6 Ways to Manage Caregiver Stress During the Holidays

Tips from the Mayo Clinic, the Alzheimer’s Association, Harvard Health, and the Caregiver Action Network to manage caregiver stress.

November is National Family Caregivers Awareness Month. It’s also the start of the holiday season. Is this a coincidence? We think not. Instead, it seems perfectly logical that awareness for caregivers would coincide with what can be the most stressful time of year for all of us taking care of family members. It’s not easy being a family caregiver. And it’s even harder during the holiday season! Here are six suggestions gathered from the Mayo Clinic, the Alzheimer’s Association, Harvard Health, and the Caregiver Action Network.

Often, the scariest thing about a loved one’s medical condition is not what you know, but what you don’t know. Learning as much as you can about your loved one’s condition can not only help decrease anxiety about the unknown, but can help caregivers predict the needs and complications that are likely to arise. Really, knowing about your loved one’s condition can help you stay ahead of things instead of feeling like you’re in the dark.

You know that feeling on a sled when you pass the point of control and have no choice but to ride blindly into whatever is coming next?
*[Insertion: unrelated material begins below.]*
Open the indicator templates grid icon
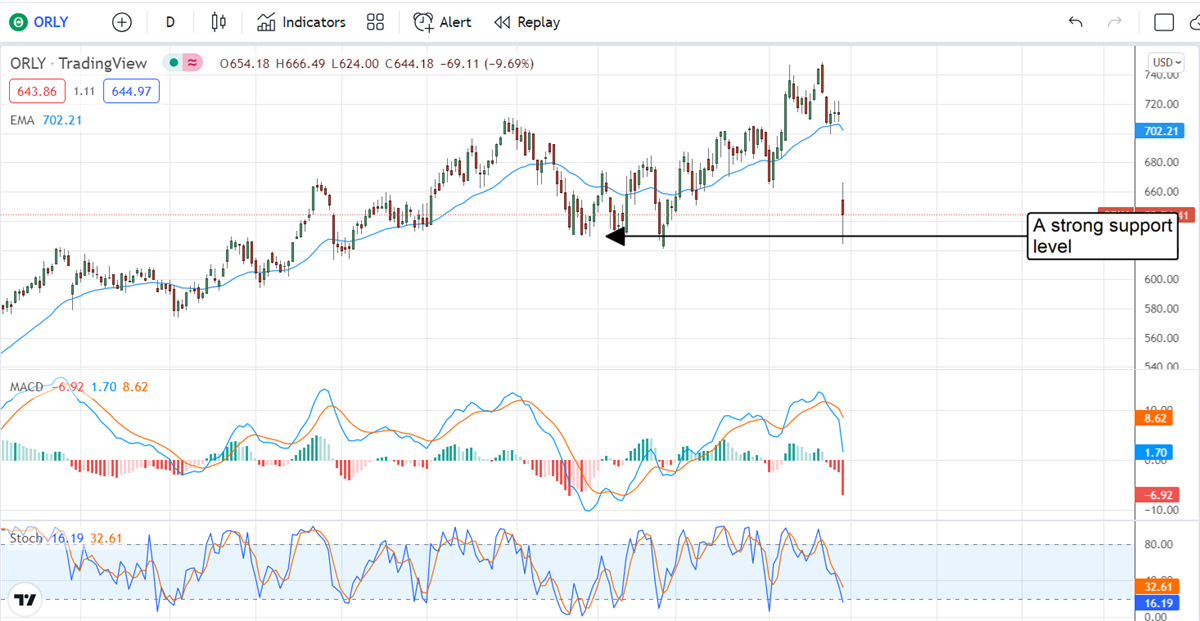This screenshot has height=621, width=1200. (376, 22)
It’s not a great feeling, often punctuated by face-planting into a snowbank. As a family caregiver, you can lessen this feeling by staying organized. At some point you will need a detailed record of your loved one’s interventions and treatments, and you may even want a diary-like record of his or her symptoms. Staying organized will save you time in the long run, while saving your sanity every day.

This may not be the year for the 12-course Thanksgiving dinner for 30 guests. Try to be honest with yourself — if ambitious holiday plans are simply unrealistic, it’s best to make the call now, both for yourself and for the many others in your group of family and friends that might be affected. Instead, try to focus on making realistic plans that are also meaningful. Ask yourself what you could realistically do this holiday season that when you look back next year, you would be glad you did?
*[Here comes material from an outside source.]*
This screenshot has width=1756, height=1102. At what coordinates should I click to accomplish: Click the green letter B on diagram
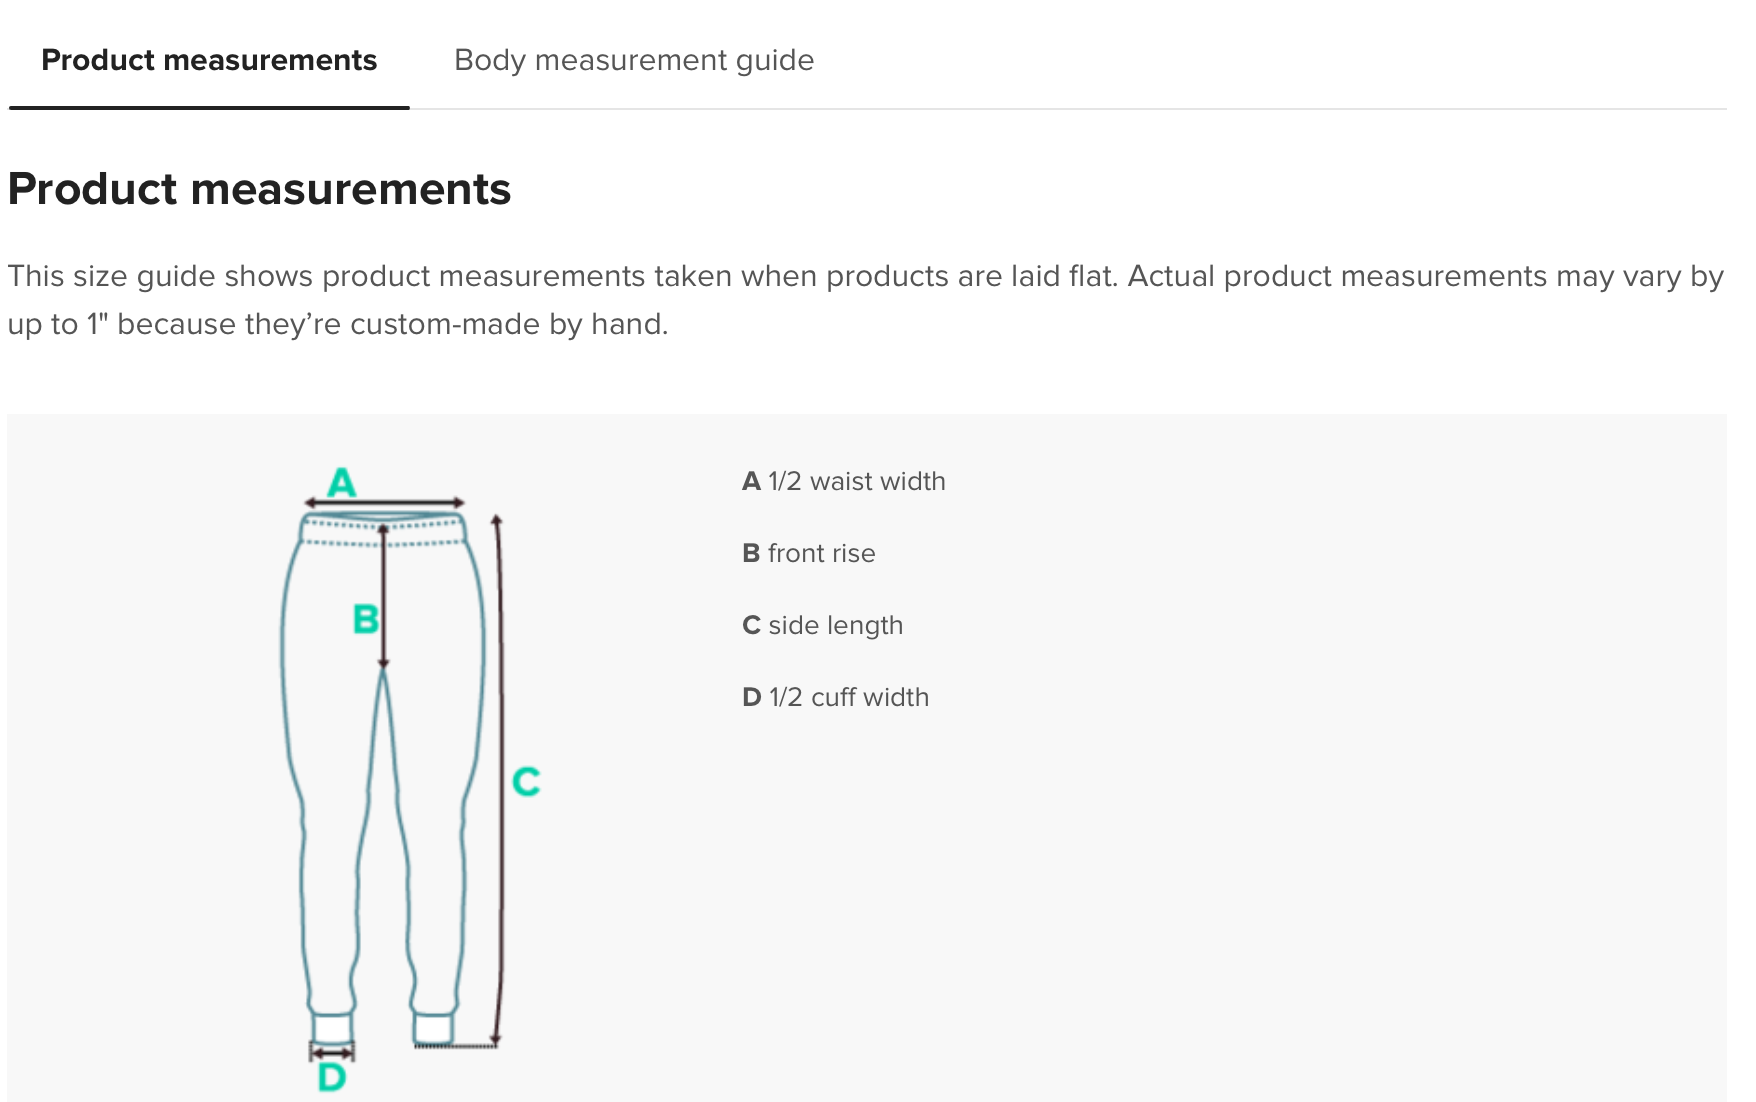366,619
Sometimes it seems easier to do everything yourself than it is to manage the people who are trying to help. But maybe in the spirit of the season of giving it’s time to try accepting the help that’s offered. However, you don’t have to accept help in the form it’s offered. Maybe you need meals or someone to rake the leaves in your yard, or someone to pick up your kids from sports practice. When someone offers help, try suggesting a specific way they can contribute. Then accept this help with grace.

It’s easy to feel like you’ve been doing all the heavy lifting when it comes to caregiving for your loved one. And in that case, it can be VERY hard to thank other people who have chipped in a couple minutes here and there. But in addition to being the season of giving, the holidays are also a season of forgiving. Try thanking the people who have contributed to care by complimenting their attention to a specific act. For example, you might say, “Thank you for helping us unload groceries that day in March,” or, “Thank you for bringing us coffee in May.” Rather than blame, gratitude makes you feel good and may go a lot further in encouraging these people to chip in more minutes in the future.

There you are, a family caregiver in the middle of a yoga class, all by yourself… and the only thing you feel is an overwhelming sense of guilt. Don’t worry: We’ve all been there. It’s seems impossible to have fun or take care of yourself when you know your loved one is suffering. But if you burn yourself out, where will your loved one be, then? Taking care of yourself — not only your health, but also your own sense of joy and enjoyment — is an essential piece of taking care of your loved one. This holiday season, find time to do the things you love so that you can be there for your loved one long after the holidays are over.